Problem description:
All lines with the word "Notifications" in the material below are required.

Available data:
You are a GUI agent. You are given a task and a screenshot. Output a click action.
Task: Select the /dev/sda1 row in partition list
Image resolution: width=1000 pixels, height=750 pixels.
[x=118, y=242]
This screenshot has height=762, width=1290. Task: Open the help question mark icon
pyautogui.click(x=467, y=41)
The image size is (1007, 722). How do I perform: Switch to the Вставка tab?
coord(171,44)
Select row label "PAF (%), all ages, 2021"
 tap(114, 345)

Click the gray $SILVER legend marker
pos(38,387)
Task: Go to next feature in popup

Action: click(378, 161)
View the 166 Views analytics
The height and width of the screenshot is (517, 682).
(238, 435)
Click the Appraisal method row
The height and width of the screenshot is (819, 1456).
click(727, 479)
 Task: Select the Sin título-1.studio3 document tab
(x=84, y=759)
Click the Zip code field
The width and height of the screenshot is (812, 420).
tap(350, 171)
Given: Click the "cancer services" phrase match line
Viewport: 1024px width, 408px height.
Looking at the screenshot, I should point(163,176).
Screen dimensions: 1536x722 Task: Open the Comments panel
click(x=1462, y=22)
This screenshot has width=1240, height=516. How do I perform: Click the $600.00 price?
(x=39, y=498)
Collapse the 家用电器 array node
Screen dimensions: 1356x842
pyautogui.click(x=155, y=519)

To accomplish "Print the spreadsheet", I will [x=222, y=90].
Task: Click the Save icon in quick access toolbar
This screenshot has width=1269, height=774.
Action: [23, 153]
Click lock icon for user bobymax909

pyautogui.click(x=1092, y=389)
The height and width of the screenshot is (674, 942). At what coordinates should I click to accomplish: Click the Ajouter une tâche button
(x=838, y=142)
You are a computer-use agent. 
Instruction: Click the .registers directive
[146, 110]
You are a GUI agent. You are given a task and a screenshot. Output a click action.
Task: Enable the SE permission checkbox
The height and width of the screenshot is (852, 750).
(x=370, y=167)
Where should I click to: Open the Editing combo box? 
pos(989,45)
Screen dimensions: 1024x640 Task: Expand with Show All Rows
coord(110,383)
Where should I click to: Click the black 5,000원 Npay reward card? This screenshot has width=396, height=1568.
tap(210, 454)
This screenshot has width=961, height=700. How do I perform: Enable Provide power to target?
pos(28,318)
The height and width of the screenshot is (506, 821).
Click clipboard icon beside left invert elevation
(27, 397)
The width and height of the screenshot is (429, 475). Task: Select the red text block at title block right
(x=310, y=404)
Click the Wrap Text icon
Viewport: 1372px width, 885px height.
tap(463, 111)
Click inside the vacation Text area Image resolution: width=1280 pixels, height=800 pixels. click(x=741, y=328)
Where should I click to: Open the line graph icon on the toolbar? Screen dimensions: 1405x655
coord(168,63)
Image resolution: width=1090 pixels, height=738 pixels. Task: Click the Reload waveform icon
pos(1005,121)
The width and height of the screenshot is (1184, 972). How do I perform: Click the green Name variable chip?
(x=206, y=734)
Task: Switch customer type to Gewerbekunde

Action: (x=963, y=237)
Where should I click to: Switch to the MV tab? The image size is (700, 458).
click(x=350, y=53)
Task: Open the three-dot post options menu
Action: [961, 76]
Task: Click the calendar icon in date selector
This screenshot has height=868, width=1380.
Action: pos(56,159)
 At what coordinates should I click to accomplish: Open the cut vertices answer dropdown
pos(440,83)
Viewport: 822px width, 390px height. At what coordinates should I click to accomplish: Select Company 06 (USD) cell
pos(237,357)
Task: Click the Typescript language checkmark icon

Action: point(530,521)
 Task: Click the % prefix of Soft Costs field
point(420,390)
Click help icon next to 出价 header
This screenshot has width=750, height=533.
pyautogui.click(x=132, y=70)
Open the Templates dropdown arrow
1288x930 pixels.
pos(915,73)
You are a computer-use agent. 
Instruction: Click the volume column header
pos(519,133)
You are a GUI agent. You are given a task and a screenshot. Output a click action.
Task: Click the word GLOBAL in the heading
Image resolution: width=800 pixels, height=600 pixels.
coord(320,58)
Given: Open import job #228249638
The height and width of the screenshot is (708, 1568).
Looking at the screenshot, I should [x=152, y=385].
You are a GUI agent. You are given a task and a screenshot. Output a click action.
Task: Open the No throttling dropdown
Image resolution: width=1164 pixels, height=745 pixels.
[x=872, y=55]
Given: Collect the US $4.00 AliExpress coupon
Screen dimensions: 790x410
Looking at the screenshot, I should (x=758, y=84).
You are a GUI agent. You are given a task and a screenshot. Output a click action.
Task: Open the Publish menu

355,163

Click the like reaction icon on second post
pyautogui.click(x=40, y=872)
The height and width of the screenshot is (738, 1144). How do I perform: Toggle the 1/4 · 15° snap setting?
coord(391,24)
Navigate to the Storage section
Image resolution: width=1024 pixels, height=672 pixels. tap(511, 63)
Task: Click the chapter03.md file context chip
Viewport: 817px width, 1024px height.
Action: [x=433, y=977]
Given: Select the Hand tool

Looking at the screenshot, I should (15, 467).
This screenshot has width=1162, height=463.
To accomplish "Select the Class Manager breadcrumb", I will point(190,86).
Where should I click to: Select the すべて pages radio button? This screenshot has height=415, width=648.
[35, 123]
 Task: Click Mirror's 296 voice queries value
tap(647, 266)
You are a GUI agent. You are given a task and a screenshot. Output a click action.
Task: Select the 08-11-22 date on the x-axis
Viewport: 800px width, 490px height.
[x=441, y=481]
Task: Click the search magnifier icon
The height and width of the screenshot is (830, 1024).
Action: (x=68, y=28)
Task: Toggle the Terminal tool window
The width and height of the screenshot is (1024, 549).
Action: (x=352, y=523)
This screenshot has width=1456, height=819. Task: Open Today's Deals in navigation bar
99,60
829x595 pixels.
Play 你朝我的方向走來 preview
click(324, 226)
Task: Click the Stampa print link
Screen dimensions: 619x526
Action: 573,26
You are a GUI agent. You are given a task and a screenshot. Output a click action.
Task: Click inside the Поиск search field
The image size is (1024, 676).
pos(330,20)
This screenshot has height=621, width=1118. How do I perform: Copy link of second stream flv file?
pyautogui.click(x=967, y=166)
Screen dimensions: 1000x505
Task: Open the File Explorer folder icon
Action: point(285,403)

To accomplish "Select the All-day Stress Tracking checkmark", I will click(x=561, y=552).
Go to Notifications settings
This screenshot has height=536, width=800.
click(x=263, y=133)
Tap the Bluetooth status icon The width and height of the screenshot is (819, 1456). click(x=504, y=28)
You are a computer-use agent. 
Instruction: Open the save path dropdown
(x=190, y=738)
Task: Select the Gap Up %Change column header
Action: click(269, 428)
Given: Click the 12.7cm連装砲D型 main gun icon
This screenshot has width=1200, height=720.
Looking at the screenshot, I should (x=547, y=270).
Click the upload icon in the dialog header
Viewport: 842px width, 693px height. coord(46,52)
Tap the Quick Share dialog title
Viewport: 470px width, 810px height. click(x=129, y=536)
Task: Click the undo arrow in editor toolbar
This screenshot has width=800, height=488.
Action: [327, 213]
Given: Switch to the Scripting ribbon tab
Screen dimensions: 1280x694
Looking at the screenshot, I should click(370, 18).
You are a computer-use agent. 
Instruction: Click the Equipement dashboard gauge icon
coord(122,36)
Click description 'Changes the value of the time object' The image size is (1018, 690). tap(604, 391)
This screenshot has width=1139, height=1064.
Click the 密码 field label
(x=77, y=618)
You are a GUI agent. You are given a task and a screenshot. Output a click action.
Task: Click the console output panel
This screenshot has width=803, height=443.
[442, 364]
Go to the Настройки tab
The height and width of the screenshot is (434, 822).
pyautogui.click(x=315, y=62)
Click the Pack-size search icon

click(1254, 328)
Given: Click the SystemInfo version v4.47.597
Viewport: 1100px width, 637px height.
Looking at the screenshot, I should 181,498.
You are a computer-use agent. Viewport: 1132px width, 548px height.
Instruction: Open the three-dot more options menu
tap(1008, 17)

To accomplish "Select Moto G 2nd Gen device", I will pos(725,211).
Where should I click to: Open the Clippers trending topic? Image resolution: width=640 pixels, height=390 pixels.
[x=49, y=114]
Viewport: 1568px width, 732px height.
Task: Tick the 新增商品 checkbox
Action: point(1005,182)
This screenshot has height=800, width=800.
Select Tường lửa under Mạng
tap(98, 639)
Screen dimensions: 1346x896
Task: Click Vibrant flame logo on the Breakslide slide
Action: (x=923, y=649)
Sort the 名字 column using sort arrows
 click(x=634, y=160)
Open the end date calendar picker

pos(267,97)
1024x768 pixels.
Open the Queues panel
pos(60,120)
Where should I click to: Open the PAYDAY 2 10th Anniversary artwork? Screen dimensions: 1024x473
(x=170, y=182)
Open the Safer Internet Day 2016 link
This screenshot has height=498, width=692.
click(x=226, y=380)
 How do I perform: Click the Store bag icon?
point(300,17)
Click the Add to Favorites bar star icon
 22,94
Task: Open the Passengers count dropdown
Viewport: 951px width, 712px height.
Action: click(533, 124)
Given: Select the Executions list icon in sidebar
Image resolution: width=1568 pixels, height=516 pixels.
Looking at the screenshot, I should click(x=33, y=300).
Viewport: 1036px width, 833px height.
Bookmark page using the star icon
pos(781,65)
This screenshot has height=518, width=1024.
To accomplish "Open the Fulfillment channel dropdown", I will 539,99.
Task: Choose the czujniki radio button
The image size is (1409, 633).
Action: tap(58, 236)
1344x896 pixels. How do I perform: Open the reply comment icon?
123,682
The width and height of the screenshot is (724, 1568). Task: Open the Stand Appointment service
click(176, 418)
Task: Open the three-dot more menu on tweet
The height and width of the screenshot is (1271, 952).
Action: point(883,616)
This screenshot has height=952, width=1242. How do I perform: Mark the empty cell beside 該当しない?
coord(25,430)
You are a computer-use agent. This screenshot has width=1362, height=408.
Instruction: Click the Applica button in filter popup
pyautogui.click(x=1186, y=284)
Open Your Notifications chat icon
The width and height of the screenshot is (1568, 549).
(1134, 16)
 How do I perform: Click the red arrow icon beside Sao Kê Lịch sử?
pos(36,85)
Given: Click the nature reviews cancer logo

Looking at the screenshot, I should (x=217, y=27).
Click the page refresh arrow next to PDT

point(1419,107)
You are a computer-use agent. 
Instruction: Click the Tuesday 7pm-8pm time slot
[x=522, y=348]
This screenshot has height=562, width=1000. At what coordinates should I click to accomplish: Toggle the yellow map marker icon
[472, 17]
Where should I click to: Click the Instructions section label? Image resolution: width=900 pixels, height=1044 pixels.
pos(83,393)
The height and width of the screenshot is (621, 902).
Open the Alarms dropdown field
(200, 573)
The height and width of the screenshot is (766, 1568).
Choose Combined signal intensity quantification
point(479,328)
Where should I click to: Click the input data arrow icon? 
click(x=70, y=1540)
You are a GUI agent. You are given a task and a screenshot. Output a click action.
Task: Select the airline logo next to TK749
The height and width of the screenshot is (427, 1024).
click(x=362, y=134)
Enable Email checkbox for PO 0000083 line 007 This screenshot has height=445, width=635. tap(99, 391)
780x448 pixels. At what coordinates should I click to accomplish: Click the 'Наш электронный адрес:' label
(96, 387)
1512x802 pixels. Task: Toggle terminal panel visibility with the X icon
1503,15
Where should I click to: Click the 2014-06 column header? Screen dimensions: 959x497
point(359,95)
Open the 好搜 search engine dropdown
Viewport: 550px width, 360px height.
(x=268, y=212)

Your solution:
Go to Notifications settings
Open Your Notifications chat icon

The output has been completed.